En 1989, était lancé, à l'initiative de Jack Lang, alors Ministre de la Culture, un programme de recherche visant à recenser le patrimoine culinaire de notre pays. La gastronomie et l’ensemble des patrimoines qui l’accompagnent avaient alors droit de cité au Ministère de la Culture.
Pour coordonner cet Inventaire du patrimoine culinaire de la France, une structure fut créée : le Conseil National des Arts Culinaires (CNAC). Un comité de pilotage d' « experts nationaux » fut mis en place qui comptait deux ethnologues, Laurence Bérard et Philippe Marchenay (CNRS, direction des enquêtes terrain), un agronome, Jean Froc (agronome à l'INRA, décédé en février 2009) et deux historiens, Mary et Philip Hyman (direction des recherches historiques). Cet ambitieux projet a donné lieu à la publication de vingt-deux volumes entre 1990 et 2003 aux éditions Albin-Michel.
Vingt-deux volumes qui forment désormais une collection prestigieuse, bien connue des gastronomes français. Le CNAC dut malheureusement cesser ses activités à la fin des années 1990 alors que trois régions restaient à couvrir : l’Auvergne, le Centre, la Réunion (et Mayotte).
L’Institut Européen d’Histoire et des Cultures de l’Alimentation, basé à Tours, ne pouvait se satisfaire de voir ce programme exceptionnel demeurer incomplet. Le conseil régional du Centre a lui aussi mesuré l’importance de ce projet et l’a soutenu sans réserve. En 2009 a donc commencé un important travail d’enquête, il s’achève aujourd’hui avec la publication de cet Inventaire du patrimoine de la région Centre.

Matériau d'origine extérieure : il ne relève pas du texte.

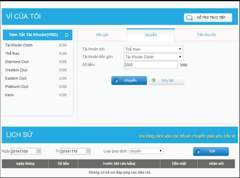Expand the Tài khoản tiền gửi dropdown
240x178 pixels.
(x=153, y=57)
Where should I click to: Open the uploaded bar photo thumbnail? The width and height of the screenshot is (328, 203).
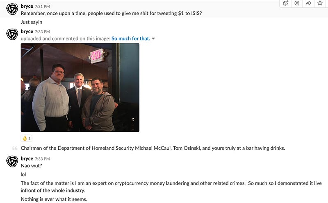coord(80,88)
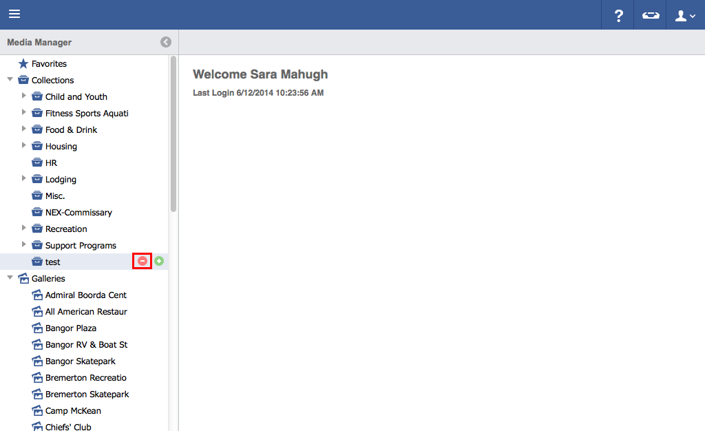Select the NEX-Commissary collection
705x431 pixels.
78,213

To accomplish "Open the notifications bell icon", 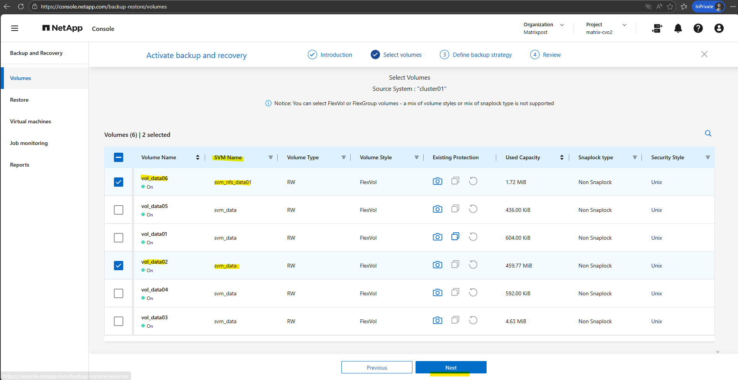I will [x=678, y=28].
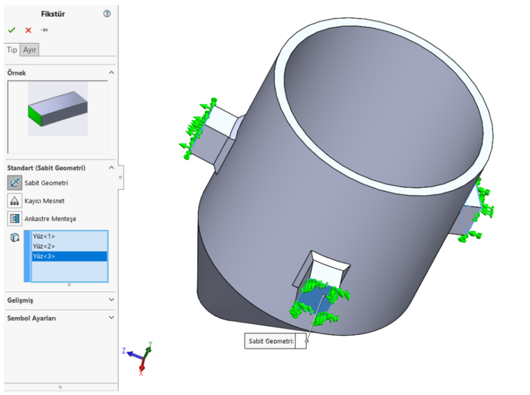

Qu’est-ce qu’un inventaire du patrimoine culinaire ?
C’est d’abord un travail scientifique. Il s’est agi de répertorier les produits traditionnels de la région. Une sélection opérée en fonction d’un ensemble de critères.
Les produits retenus doivent :
- être commercialisés : être en vente, même en très petite quantité.
- jouir d’une réelle ancienneté : une profondeur historique de deux générations (cinquante ans) a été retenue
- être enracinés localement : le produit est lié à un lieu (localité, département ou région)
- bénéficier d’une certaine notoriété : même si cette renommée reste très locale
- correspondre à un savoir-faire particulier : le produit est le résultat d’un savoir-faire local partagé
- prétendre à une pérennité des techniques de production : tout en tenant compte de leur évolution naturelle
Le nombre de produits à traiter dépend naturellement de la taille de la région et de sa diversité, dans le cas du Centre, 110 produits ont été recensés.
Ce travail répond d’abord à un objectif culturel. Il vise à fixer la mémoire des savoir-faire agricoles et alimentaires traditionnels de nos terroirs. Il s’agit de réaliser un « état des lieux » et de le diffuser auprès du grand public. Rappelons que cet objectif revêt une importance toute particulière dans un contexte où l’UNESCO, à travers la convention de 2003 pour la sauvegarde du patrimoine culturel immatériel réclame que « Pour assurer l'identification en vue de la sauvegarde, chaque Etat partie dresse, de façon adaptée à sa situation, un ou plusieurs inventaires du patrimoine culturel immatériel présent sur son territoire ».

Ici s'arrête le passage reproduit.